**What you need to do**
Continue the personal essay about a friend who can't multitask and the writer's own Instagram project, picking up right after its final sentence.

*** Given text ***

An idea meaning new, but also old

 I have this friend. He's been an easy target for chiding over the years because of his inability to multi-task. When he sends an email, he needs peace and quiet, no side conversations, no texting. When he goes out to eat (when people used to do that) carrying on a conversation would be nigh impossible if there was a television that he could see. And despite this well documented inability, he has the most varied list of hobbies of almost anyone I know. He writes and plays music, belongs to an off-roading club for which he maintains a capable vehicle, rides a motorcycle, hikes, and plays video games. Or, he did (referring to children this time, not the pandemic). I always felt like he would've been happier, felt less stretched, if he had found a way to focus on one thing. 

I wouldn't say I lost myself in my humble little Instagram project, but concentrating on that did make me lose sight of blogging. I guess I only have so many spoons for social media. Difficulty entraps me in ways I am not always comfortable. The idiosyncrasies of the service befuddle me, like how you can't post from a desktop, or how the posting window is more square than it is rectangular, or, more square than the window of a smart phone camera view. And beyond that, there are all the little peculiarities of using a camera phone for photography, the differences between portrait and photo and the powers of zoom. And the filters.  And I can't even say I figured any of that out. Since starting, I have mostly managed to post once a week, and the exercise of arrangement along with the process of writing has sapped energies I would've been spending elsewhere. The novel has stalled, but I think what has helped that was a heightened emotionality the year has afflicted on me. In the end, I realized I had no real power to point and laugh. I struggle, too.

*** End of Given text ***
*** Data to examine ***

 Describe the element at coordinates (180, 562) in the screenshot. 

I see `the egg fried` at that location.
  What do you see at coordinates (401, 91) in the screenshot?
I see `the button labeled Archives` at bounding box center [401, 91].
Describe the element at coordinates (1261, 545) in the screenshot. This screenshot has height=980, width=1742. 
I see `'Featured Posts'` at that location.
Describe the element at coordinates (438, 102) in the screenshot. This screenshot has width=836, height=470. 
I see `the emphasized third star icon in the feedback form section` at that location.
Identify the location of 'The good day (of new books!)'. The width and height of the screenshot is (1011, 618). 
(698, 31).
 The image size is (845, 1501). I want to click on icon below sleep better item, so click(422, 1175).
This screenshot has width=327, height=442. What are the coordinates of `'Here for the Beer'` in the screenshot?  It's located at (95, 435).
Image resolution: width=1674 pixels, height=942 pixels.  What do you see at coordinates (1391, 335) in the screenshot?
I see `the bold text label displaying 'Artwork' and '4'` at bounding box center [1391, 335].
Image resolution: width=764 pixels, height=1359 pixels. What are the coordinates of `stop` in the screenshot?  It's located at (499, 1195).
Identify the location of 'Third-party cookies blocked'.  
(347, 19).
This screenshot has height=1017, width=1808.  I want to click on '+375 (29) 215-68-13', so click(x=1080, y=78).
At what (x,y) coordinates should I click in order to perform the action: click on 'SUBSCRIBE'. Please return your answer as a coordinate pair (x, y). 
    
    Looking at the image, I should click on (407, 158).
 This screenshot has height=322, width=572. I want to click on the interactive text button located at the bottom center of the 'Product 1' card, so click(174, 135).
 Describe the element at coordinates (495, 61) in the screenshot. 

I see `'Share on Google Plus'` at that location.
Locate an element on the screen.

*** End of Data to examine ***

**Response area**
When this all started, I had this idea, I called it the "19 in 20." I have long held the idea that pressure and pain and discomfort and discontent are powerful sources of art. There is much conversation about the "hunger" of the starving artist, how rich and refined their work is when they are struggling with very little, and then how that quality tapers off after they get some food in their belly, and space enough to sigh in relief. I connected these ideas and thought to compile work conducted by artists I knew during this time, as a way to document a very important period in the world's history. It was ambitious, but it also overlooked the very basic need of holding shields against the madness of confinement, isolation, and disorientation. I can't say that I did not write, but the writing I did do had little to do with embracing the mindfulness of the times. Poetry I committed to put a magnifier on sparks of feelings I had on given days, far more pronounced that I might have otherwise experienced. And the fiction was very much an escape. 

So I guess it is somewhat appropriate that I am back here with this at a time when the light in the tunnel is the brightest it's been in a good long while. Words like vaccine and president-elect now feature heavily in the news, along side record high hospitalizations and election fraud. The year is almost over. It makes me reflect on the power of symbols. After all, many artificial things change on the 1st, on documents in databases represented by ones and zeros, but there is no appreciable change in the nature of the sky or what trouble the horizon might bring, only our thinking about it. Because of those symbols. The reservoir of resolve is refurbished, as fresh memories of newest resolutions are synced and forged. A great many of us proactively challenge ourselves to find precise ways to be better. I've given it some thought recently, and come away mostly with questions. I have some foggy recollection of "being kinder to myself" and "being more responsible with my health" and I did go to the doctor more in the past year than I had in the 10 years previous, but I sincerely thought I was dying. It was similar to finding religion in the window seat of a crashing plane.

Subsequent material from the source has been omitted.